● Problem requirements: The answer is to be one number: the count of lines in this listing that have the string "header".

-------------------------

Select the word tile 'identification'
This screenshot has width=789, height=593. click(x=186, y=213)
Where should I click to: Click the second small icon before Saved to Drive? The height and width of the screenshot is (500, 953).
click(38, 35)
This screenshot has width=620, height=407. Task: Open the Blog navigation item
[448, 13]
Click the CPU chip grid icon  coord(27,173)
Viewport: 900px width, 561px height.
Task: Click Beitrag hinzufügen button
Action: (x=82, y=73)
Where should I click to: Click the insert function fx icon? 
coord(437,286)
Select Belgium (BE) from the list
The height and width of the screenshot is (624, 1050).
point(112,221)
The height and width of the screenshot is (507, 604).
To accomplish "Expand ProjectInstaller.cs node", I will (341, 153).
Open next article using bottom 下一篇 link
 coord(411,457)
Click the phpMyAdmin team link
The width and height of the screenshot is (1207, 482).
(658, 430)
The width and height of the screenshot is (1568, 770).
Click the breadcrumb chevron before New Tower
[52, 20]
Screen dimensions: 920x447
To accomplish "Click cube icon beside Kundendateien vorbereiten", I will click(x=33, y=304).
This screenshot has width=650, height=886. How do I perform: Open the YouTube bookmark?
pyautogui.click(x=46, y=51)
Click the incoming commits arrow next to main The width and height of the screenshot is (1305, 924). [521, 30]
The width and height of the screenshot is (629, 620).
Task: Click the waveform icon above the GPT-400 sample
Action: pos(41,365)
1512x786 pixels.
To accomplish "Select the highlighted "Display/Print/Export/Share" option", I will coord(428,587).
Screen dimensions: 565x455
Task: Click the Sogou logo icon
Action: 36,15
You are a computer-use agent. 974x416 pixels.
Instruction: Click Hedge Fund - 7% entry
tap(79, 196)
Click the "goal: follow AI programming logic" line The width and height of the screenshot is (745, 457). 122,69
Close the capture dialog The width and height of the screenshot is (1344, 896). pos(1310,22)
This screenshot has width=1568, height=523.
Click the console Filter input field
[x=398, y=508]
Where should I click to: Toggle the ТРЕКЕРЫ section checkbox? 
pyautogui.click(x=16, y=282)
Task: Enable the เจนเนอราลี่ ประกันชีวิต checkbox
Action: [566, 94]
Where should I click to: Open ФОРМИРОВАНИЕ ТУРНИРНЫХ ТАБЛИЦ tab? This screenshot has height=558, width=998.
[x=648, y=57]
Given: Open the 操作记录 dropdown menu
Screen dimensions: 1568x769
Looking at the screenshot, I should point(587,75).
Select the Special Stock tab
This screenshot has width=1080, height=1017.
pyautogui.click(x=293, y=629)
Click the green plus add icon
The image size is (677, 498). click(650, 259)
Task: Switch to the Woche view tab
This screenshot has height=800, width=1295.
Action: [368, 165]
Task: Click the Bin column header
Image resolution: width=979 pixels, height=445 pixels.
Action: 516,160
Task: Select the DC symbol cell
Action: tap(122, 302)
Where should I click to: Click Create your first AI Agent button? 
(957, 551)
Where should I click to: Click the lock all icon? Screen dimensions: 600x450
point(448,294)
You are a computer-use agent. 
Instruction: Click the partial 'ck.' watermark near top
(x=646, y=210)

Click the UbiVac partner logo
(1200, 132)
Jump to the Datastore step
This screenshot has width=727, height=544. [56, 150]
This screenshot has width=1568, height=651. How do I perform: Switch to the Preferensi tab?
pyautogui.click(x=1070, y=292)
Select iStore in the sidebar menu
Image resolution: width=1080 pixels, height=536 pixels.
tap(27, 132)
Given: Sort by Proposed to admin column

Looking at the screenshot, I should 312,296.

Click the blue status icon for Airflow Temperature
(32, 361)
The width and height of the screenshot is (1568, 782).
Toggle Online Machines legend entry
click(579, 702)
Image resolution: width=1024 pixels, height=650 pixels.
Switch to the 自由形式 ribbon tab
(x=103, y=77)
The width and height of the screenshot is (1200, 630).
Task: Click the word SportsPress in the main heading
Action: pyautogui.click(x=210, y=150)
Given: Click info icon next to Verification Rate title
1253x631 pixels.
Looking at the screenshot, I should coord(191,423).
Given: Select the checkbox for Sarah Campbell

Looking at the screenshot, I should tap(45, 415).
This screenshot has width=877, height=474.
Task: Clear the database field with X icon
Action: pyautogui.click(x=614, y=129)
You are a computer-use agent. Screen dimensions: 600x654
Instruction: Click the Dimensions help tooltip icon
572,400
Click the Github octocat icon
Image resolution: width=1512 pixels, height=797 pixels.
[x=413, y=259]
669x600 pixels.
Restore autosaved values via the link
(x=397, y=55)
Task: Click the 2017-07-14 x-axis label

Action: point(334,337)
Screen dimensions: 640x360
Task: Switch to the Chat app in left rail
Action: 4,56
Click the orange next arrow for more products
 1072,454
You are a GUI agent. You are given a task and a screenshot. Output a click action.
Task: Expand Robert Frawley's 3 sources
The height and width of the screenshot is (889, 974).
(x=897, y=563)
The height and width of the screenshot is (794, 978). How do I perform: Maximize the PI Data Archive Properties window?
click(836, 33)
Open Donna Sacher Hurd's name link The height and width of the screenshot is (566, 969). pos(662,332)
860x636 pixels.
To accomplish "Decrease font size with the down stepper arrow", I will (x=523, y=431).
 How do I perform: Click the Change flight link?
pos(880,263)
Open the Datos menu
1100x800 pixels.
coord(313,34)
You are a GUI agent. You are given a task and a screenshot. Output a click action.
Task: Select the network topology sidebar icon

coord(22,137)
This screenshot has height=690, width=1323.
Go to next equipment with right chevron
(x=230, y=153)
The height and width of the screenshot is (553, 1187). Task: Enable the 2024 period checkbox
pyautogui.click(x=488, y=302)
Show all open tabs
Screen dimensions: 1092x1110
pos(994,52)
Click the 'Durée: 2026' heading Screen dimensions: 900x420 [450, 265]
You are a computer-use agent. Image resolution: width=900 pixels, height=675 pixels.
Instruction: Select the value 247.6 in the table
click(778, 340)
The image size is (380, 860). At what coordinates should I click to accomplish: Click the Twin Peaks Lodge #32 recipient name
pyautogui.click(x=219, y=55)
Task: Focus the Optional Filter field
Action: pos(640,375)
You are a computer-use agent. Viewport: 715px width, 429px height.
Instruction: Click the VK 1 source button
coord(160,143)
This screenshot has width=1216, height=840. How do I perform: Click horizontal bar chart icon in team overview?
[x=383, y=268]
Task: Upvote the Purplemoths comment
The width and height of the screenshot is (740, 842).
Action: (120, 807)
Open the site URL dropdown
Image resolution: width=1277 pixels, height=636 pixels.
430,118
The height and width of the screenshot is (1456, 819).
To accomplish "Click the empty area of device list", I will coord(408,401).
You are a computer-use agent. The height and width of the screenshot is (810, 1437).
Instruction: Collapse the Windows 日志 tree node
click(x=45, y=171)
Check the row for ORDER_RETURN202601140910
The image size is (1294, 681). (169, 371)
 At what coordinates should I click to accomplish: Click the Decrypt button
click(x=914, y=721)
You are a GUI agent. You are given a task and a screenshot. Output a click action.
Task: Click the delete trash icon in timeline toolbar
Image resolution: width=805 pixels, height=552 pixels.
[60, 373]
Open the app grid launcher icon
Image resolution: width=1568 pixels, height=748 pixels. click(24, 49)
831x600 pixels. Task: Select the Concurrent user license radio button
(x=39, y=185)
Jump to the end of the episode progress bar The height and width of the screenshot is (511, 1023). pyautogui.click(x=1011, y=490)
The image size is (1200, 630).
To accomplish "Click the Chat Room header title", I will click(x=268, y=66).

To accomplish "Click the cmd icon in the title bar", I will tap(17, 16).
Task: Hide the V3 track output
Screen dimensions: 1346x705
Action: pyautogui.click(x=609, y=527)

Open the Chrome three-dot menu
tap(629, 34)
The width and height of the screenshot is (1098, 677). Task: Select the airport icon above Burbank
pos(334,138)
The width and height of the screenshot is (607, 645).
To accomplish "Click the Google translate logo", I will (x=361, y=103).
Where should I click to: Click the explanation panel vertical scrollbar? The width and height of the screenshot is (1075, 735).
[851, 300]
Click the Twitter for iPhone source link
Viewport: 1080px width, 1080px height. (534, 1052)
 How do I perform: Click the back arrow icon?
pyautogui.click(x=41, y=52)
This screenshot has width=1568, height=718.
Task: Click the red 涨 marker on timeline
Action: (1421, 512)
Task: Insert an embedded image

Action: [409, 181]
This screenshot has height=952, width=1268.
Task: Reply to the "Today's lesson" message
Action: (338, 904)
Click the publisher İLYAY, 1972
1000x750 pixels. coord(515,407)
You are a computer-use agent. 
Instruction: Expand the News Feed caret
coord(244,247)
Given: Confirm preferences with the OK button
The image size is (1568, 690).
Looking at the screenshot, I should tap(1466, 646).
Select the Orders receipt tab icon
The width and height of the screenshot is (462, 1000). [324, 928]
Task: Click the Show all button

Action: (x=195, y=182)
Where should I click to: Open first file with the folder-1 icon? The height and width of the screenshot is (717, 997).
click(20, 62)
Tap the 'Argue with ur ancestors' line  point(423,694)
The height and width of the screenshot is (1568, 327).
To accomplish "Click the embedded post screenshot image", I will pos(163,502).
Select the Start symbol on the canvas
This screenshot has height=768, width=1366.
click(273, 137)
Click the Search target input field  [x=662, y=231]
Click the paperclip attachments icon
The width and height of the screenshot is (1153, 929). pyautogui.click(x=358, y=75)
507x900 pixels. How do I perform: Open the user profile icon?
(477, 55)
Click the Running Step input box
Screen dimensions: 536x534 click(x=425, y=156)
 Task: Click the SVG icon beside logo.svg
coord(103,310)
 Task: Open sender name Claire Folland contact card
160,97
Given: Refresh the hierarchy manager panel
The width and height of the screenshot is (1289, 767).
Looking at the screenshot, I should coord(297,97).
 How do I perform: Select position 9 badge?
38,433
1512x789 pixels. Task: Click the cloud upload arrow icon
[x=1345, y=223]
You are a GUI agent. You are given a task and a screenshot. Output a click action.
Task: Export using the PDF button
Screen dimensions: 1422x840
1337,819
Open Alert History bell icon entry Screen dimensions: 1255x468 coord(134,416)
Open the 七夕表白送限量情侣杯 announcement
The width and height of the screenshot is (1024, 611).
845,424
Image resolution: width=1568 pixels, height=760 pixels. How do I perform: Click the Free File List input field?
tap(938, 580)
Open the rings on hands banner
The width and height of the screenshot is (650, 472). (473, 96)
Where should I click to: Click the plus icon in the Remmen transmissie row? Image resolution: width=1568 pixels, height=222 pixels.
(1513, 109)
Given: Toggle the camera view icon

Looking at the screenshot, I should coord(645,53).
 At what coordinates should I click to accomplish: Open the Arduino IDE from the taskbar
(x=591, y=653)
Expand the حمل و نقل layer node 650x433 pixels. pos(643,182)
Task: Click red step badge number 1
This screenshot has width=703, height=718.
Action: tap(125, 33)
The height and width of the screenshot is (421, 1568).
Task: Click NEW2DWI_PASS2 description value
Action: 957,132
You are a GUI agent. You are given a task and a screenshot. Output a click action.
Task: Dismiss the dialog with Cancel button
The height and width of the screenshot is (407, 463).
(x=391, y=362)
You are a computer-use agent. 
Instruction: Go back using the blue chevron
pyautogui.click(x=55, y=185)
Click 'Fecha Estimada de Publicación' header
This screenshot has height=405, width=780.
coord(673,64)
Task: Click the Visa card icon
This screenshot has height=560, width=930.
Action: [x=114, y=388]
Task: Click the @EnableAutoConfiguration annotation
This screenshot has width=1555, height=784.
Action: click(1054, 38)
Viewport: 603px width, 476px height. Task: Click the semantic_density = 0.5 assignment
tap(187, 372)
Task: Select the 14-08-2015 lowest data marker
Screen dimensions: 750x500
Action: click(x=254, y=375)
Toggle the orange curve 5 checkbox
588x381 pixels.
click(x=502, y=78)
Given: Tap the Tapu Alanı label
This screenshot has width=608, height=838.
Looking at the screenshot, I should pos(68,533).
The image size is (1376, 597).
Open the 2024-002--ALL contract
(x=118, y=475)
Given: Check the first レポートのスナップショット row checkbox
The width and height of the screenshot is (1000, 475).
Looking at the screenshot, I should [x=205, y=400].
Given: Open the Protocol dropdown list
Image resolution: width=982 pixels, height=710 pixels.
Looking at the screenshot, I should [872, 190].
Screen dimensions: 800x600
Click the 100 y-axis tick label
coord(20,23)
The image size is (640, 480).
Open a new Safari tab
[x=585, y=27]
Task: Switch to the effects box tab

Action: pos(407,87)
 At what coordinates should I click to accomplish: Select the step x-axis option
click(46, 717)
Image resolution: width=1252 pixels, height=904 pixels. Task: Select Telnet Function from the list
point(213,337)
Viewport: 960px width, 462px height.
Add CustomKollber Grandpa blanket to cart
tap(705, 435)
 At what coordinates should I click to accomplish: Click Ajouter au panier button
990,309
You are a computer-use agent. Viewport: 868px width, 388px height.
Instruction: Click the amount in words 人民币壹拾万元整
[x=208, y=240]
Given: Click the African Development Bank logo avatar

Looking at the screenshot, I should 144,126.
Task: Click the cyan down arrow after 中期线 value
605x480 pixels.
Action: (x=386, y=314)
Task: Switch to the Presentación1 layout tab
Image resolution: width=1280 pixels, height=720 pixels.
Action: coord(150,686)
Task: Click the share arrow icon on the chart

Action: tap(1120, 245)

-------------------------

● Task result: 3